# [Given text]
···

Streaming a download straight to disk keeps memory flat no matter how big the file is. A TransformStream sits in the middle of the pipe, counts the bytes flowing through, and reports progress against the content-length header. The chunks themselves pass through untouched.

const url = "https://deno.com/favicon.ico";
const output = "favicon.ico";

const response = await fetch(url);
if (!response.ok || response.body === null) {
  throw new Error(`download failed: ${response.status}`);
}
content-length is the total size in bytes. Servers that compress or stream on the fly may omit it, so treat it as optional.
const total = Number(response.headers.get("content-length") ?? "0");

let received = 0;
let lastReport = Date.now();

function report() {
  if (total > 0) {
    const percent = Math.floor((received / total) * 100);
    console.log(`${received} / ${total} bytes (${percent}%)`);
  } else {
Without content-length there is no percentage, only a running count.

···

# [Given entries]
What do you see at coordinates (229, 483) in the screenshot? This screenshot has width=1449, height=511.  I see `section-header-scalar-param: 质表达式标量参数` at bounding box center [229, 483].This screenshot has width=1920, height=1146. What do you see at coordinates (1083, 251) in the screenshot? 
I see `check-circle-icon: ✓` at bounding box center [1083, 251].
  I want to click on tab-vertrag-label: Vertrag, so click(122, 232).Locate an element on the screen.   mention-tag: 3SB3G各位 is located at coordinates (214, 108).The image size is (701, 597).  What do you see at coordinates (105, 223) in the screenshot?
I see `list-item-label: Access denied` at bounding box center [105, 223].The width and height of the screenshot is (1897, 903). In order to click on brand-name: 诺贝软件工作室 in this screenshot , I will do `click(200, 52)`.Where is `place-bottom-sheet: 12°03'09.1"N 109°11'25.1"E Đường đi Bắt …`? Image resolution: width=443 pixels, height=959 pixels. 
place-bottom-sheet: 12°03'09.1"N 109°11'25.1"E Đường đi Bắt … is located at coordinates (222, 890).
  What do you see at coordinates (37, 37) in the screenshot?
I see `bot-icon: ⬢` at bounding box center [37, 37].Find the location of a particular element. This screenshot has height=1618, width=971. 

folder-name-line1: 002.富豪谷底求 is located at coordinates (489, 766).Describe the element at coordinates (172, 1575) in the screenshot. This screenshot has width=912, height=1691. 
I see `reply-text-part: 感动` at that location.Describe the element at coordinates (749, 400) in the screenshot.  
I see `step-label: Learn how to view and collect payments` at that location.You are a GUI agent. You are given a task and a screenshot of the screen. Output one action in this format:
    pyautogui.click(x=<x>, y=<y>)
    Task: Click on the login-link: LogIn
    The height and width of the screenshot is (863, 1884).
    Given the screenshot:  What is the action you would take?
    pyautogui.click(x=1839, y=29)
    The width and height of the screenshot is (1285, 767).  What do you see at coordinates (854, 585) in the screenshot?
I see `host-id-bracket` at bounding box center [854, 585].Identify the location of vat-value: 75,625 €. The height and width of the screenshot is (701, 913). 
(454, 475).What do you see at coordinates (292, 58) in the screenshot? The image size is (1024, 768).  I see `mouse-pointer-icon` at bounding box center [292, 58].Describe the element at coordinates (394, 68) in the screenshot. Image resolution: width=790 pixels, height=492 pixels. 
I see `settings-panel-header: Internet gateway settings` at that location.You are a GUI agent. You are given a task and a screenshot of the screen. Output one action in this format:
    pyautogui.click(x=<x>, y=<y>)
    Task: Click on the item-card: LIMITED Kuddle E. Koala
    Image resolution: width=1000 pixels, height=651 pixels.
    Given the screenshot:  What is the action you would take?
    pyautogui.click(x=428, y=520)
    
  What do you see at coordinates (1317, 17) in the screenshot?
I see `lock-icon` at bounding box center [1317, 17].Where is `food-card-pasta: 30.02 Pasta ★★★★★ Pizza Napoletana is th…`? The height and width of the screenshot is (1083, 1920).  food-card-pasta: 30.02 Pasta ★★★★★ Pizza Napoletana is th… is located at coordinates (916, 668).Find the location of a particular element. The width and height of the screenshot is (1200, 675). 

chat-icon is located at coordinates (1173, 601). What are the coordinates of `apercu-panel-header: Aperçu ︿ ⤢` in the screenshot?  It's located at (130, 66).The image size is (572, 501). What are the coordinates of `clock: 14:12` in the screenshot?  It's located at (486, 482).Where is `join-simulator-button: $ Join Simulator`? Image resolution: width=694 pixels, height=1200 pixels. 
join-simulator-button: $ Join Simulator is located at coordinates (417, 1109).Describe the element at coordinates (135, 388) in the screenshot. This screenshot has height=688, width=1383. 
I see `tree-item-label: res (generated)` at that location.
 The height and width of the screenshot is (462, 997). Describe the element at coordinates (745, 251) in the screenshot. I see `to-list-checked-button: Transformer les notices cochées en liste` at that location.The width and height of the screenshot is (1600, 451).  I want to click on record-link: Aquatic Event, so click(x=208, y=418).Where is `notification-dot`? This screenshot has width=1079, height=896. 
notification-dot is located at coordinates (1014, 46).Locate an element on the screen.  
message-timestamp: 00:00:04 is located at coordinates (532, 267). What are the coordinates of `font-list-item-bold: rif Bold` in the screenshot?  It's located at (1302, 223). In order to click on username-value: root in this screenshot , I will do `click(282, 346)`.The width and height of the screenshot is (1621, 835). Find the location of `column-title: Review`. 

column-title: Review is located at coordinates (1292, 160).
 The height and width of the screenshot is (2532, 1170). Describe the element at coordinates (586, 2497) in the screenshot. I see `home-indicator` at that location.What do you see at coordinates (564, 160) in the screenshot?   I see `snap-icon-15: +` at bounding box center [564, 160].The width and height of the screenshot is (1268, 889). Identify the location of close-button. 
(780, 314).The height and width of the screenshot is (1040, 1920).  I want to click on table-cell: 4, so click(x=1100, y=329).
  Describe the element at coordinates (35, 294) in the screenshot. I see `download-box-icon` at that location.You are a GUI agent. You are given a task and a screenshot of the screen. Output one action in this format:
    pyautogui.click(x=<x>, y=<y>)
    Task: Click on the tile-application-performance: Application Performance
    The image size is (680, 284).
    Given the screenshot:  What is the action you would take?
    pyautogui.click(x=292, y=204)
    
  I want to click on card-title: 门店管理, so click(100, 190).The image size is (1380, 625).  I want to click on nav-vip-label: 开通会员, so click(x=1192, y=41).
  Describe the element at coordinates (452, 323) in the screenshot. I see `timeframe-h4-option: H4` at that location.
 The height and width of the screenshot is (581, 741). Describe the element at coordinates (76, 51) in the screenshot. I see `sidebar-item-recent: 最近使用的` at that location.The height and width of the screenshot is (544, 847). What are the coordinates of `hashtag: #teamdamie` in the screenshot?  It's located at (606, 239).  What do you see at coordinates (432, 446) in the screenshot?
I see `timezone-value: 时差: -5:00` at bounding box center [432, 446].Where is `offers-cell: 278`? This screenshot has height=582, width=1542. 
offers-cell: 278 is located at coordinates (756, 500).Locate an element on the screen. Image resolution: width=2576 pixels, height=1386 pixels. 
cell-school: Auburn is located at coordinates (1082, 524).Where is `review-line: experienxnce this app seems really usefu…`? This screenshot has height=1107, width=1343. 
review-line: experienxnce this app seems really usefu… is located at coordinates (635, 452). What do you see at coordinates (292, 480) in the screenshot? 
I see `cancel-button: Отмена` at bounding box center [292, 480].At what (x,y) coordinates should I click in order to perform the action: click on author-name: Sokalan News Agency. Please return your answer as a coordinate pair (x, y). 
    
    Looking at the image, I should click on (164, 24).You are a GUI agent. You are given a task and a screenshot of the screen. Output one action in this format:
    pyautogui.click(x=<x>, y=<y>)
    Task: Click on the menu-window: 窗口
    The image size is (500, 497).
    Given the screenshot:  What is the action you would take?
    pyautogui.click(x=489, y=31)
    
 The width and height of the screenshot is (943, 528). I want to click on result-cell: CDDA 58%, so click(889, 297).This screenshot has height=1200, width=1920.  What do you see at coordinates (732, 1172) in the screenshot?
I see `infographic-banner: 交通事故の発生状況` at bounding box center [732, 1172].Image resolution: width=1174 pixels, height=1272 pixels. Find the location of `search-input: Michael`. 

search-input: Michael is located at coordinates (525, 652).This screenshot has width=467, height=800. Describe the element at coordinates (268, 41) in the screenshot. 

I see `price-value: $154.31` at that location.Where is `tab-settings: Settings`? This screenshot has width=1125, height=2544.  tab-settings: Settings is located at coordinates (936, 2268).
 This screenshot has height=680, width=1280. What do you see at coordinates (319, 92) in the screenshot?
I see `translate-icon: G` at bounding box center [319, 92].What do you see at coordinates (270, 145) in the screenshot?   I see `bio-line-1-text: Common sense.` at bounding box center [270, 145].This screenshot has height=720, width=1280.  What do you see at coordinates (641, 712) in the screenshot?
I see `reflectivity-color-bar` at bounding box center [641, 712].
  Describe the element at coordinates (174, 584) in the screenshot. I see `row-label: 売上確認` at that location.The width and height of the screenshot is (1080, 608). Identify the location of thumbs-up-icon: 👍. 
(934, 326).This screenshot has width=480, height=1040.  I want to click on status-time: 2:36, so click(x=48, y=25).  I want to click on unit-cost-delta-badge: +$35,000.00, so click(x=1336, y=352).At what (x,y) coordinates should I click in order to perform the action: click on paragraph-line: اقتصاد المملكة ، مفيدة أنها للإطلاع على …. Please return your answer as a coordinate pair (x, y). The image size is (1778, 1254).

···

In the text on streaming a download to disk, which servers may leave out the content-length header?

Servers that compress or stream on the fly may omit it.